Work task — Retype the whole figure legend on Rfa2 and Orc1 biotinylation word for word.

Selected extract —
————

Detection and evaluation of biotinylation of Rfa2 and Orc1 using Western blotting. Whole-protein extracts of yFYV3, yFYV6, yFYV7, and yFYV8 were used to analyze the biotinylation of target proteins. (A) Rfa2 biotinylation by BirA in vivo was successfully detected using streptavidin-HRP in lane 3 (top). The bands in lanes 1–3 (top), which are most likely Arc1, are indicated by an asterisk. Biotinylated Rfa2 (Rfa2-biotin) was almost totally shifted in the presence of streptavidin in lane 4, which was analyzed using streptavidin-HRP (top) and anti-Flag antibody (bottom). (B) Orc1 biotinylation. Biotinylated Orc1 (biotin-Orc1) was detected successfully in lane 2 (top), and 91% Orc1 was shifted in the presence of streptavidin (SA) in lane 3 (bottom), which was quantified using Image J.

————

Dataset entries

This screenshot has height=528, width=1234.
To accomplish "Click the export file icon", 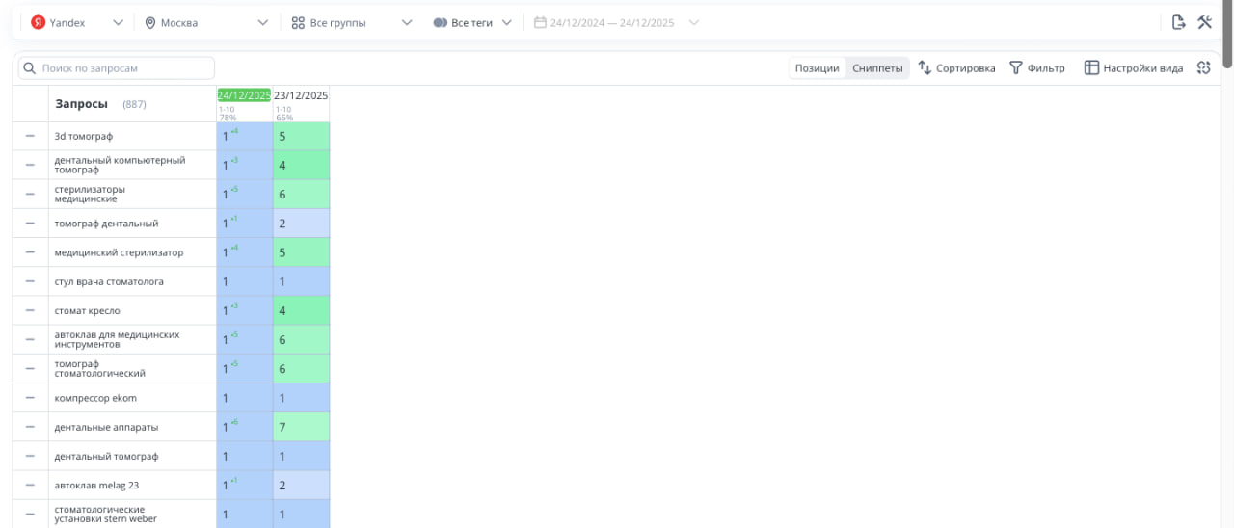I will [x=1178, y=22].
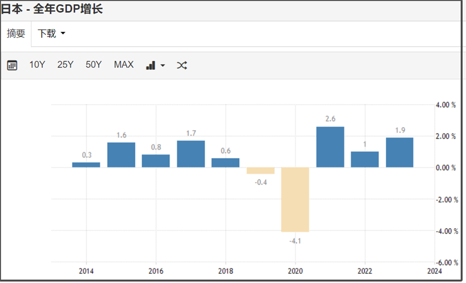Image resolution: width=466 pixels, height=283 pixels.
Task: Click the bar chart type icon
Action: pyautogui.click(x=151, y=65)
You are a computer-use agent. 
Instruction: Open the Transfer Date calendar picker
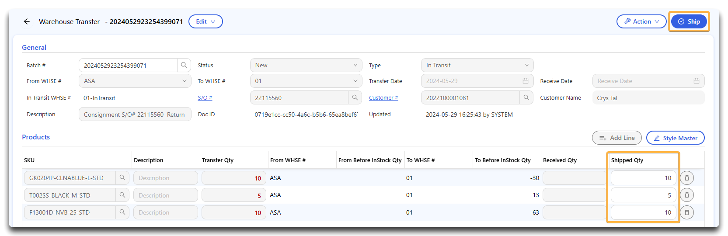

————

Task answer —
Detection and evaluation of biotinylation of Rfa2 and Orc1 using Western blotting. Whole-protein extracts of yFYV3, yFYV6, yFYV7, and yFYV8 were used to analyze the biotinylation of target proteins. (A) Rfa2 biotinylation by BirA in vivo was successfully detected using streptavidin-HRP in lane 3 (top). The bands in lanes 1–3 (top), which are most likely Arc1, are indicated by an asterisk. Biotinylated Rfa2 (Rfa2-biotin) was almost totally shifted in the presence of streptavidin in lane 4, which was analyzed using streptavidin-HRP (top) and anti-Flag antibody (bottom). (B) Orc1 biotinylation. Biotinylated Orc1 (biotin-Orc1) was detected successfully in lane 2 (top), and 91% Orc1 was shifted in the presence of streptavidin (SA) in lane 3 (bottom), which was quantified using Image J.